Start of DATA EXTRACT
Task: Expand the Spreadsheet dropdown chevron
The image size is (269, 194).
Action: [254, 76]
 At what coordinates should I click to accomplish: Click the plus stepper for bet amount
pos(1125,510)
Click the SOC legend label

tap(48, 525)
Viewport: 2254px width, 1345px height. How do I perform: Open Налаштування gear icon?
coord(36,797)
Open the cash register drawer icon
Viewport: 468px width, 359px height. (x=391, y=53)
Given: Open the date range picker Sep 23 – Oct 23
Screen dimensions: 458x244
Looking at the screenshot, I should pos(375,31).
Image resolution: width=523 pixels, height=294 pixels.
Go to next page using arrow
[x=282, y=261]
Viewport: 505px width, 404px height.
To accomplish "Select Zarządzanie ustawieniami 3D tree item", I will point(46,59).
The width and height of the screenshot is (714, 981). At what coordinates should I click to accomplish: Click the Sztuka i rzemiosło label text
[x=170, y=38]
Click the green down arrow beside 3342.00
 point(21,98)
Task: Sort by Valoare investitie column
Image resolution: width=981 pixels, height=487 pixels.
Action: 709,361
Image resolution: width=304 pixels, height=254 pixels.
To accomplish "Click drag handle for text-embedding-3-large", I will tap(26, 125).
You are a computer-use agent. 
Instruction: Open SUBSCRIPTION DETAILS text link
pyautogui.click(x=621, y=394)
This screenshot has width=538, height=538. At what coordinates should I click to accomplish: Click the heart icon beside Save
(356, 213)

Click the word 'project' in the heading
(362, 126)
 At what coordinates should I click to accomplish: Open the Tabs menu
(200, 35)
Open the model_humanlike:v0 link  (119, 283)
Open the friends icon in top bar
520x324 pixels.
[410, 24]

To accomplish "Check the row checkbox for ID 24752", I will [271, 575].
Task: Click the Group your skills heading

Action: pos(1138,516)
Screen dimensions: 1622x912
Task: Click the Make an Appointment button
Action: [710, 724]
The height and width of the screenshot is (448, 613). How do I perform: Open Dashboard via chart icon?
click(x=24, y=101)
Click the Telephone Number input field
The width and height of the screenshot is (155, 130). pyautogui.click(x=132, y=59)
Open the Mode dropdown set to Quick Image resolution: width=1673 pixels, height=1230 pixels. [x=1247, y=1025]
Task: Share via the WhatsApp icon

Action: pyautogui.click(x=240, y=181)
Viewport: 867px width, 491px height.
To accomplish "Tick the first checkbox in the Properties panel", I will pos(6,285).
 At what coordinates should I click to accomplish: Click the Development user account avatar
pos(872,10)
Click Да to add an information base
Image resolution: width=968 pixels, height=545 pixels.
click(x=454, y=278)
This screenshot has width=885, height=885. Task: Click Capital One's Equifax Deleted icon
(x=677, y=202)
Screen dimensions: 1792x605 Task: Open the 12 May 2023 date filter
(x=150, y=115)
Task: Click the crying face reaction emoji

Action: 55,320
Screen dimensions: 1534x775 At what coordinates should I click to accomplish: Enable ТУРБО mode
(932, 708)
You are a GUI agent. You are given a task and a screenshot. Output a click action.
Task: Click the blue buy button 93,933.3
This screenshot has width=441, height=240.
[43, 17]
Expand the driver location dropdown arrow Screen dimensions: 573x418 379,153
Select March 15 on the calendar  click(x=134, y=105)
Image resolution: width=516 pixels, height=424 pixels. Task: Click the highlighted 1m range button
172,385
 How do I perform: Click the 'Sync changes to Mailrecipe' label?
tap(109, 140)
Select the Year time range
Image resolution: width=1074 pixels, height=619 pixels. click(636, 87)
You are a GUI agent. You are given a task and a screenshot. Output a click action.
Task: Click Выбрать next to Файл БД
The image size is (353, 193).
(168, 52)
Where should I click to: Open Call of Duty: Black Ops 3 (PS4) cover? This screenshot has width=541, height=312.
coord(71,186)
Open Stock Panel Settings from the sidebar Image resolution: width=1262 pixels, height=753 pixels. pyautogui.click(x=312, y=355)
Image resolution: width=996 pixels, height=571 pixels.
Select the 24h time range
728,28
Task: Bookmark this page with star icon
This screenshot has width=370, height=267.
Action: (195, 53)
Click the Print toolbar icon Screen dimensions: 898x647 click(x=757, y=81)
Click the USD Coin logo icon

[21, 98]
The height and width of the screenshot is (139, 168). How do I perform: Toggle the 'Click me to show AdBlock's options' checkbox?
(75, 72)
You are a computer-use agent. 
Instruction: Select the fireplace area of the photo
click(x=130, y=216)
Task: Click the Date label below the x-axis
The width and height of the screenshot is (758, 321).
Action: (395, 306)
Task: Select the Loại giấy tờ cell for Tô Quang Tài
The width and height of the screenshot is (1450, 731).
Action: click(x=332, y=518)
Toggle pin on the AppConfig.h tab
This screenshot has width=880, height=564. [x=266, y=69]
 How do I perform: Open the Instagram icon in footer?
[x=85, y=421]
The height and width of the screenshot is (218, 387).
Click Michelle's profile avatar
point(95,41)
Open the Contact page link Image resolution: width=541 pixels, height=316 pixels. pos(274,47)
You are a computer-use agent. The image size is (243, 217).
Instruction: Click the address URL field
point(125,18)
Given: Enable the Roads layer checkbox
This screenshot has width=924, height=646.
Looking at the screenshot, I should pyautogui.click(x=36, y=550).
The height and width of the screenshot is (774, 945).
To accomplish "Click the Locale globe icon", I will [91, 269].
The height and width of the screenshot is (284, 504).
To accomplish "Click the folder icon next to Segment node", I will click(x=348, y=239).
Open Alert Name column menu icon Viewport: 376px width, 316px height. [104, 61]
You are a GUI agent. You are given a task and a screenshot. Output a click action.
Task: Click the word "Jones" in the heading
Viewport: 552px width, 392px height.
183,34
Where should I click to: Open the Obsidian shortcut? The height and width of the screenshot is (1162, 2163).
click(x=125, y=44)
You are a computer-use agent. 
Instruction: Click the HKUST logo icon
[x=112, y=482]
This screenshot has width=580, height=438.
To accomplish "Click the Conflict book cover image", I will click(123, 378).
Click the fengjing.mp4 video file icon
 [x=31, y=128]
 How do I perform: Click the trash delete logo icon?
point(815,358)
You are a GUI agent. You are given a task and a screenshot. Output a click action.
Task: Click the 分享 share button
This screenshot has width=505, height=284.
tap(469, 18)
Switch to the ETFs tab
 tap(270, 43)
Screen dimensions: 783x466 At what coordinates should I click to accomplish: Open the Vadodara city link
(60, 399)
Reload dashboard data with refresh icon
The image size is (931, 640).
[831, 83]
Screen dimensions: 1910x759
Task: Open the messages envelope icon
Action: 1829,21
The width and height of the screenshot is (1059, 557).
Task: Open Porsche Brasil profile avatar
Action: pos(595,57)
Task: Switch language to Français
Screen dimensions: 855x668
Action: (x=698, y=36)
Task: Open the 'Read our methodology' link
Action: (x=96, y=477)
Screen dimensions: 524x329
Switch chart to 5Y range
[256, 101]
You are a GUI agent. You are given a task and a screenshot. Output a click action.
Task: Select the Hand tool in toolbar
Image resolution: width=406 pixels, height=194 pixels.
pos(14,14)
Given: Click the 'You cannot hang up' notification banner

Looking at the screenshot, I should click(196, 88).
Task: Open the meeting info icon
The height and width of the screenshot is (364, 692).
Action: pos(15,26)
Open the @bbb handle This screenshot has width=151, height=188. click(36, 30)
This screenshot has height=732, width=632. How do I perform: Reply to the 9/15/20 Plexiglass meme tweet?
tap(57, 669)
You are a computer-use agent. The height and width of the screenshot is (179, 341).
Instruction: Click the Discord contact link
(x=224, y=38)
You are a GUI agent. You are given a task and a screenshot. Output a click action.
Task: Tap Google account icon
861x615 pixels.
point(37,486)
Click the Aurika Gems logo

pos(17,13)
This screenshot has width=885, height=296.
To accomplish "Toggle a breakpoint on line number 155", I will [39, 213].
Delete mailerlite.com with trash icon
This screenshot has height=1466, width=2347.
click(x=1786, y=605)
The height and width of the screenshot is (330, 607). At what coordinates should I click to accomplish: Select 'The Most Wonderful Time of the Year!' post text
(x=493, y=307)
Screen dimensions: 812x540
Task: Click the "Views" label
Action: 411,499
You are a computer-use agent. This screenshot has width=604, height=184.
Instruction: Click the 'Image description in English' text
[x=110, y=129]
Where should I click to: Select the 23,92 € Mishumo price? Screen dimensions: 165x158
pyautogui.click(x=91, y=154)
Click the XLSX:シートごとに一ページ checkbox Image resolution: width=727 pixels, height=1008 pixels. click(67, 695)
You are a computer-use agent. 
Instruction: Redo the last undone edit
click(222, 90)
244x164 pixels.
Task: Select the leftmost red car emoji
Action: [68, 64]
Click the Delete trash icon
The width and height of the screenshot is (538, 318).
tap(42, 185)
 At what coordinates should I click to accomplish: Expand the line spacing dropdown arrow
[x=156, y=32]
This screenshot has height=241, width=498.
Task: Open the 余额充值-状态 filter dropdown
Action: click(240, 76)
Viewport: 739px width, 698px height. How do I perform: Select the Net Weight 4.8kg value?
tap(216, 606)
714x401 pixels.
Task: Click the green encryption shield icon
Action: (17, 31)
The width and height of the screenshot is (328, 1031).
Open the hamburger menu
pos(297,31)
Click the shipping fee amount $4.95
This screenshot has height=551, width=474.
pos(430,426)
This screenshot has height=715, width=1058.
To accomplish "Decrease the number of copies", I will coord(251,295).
End of DATA EXTRACT
• GIVEN TASK
Render the lines above as a JSON list of strings, one string per line with blank lines skipped, beginning at the line containing "The height and width of the screenshot is (774, 945)." and continuing through the line containing "will click(x=348, y=239).".

• EXPECTED OUTPUT
[
  "The height and width of the screenshot is (774, 945).",
  "To accomplish \"Click the Locale globe icon\", I will [91, 269].",
  "The height and width of the screenshot is (284, 504).",
  "To accomplish \"Click the folder icon next to Segment node\", I will click(x=348, y=239)."
]